How many of you have staff?

chatterbox

New member
I'm curious how many people are actually running their hosting business pretty much on their own and who hires support staff? I would think that it would be difficult to keep up with by yourself in such a customer support intensive business but I have heard of people doing it.
 
I have 4 members on my staff. All our friends.

1 Handles the server, and keeps it running in top shape, and the other 3 handle the clients and their needs.
 
Are you talking about the exec team that owns the company, those who do all the work, some of the work or a little of the work? I have people spread all over, but its not that large a company.
 
I've got support staff and folks who maintain the servers.

I don't have separate people for marketing. Since that's a weak point of mine, I'm going to take some classes, read up, and learn what works and what doesn't. I know that most of the "search engine submission" deals are of limited value, especially to someone whose domains have been active as long as mine have; some SEO tweaks might help, but I don't need to pay to have my domains submitted to 200+ search engines - many of them which wouldn't make much difference, even if my domains weren't probably already in there.
 
You're right Lesli, many of the paid for services would simply have you joining the ranks of the millions who have gone before. You need the personal touch and that means learning about it-but its very worth it.
 
We like to say that "we run a tight ship" with a lean team of of the industries most talented people.

Our company's Support department is pretty quiet these days due to lack of issues which is occurring. This is always good news
 
We have our own staff to help at varied of different things from assisting customers to installations, monitoring the servers, administration etc.

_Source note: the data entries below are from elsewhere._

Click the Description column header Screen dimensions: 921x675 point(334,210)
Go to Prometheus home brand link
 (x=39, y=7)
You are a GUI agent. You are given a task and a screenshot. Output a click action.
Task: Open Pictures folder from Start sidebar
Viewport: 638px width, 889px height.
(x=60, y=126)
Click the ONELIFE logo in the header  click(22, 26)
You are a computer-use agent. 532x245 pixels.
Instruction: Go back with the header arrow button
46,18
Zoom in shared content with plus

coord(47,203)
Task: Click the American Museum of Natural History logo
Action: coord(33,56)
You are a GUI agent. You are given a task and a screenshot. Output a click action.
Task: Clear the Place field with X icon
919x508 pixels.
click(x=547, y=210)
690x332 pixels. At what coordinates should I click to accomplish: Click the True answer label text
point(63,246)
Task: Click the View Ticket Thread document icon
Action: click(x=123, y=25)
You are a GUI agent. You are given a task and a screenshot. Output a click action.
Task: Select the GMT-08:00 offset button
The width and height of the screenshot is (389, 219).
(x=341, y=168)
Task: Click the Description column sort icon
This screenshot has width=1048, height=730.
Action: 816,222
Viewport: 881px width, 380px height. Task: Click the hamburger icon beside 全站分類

As with any business, you have to learn to give up some control as you get bigger and get good people working for you. This is probably one of the bigger steps in operating your own business, but something every business should plan for.

You will grow, and there will be a time when really there isn't enough time in the day anymore and will need to hire some staff to help.
 
If I do indeed purchase a reseller and make it my own, I plan to pretty much do everything myself. I don't think I will have too many customers, and might look into getting support emails sent directly to my phone in text message format. Hopefully it will be enough.
 
We run a company with employees (6). Everyone works from home offices with remote access to servers. All are U.S. residents and are employees and not subcontractors. Also everyone has been with us multiple years (some 6+ years) except for one person who joined us about 4 months ago.
 
I`ve got 4 staff members.
1. Server Manager
2. Live / Support Agent
3. Script Installer
4. Sales agent.

We been working for about 3weeks.
 
we have staff...it would be impossable for just the owners to handle everything...even small handiling everything 247 will kill you
 
I actually don't know how many we have on staff between the various companies in River City Internet Group - I'm guessing 40+ at minimum.
 
The trend of this topics seems to be that the majority of hosts have 3-6 staff. Depending on how large your client base, this is a decent size.

Also, I wanted to see how many staff you think you should have? Anyone think the following figure it correct?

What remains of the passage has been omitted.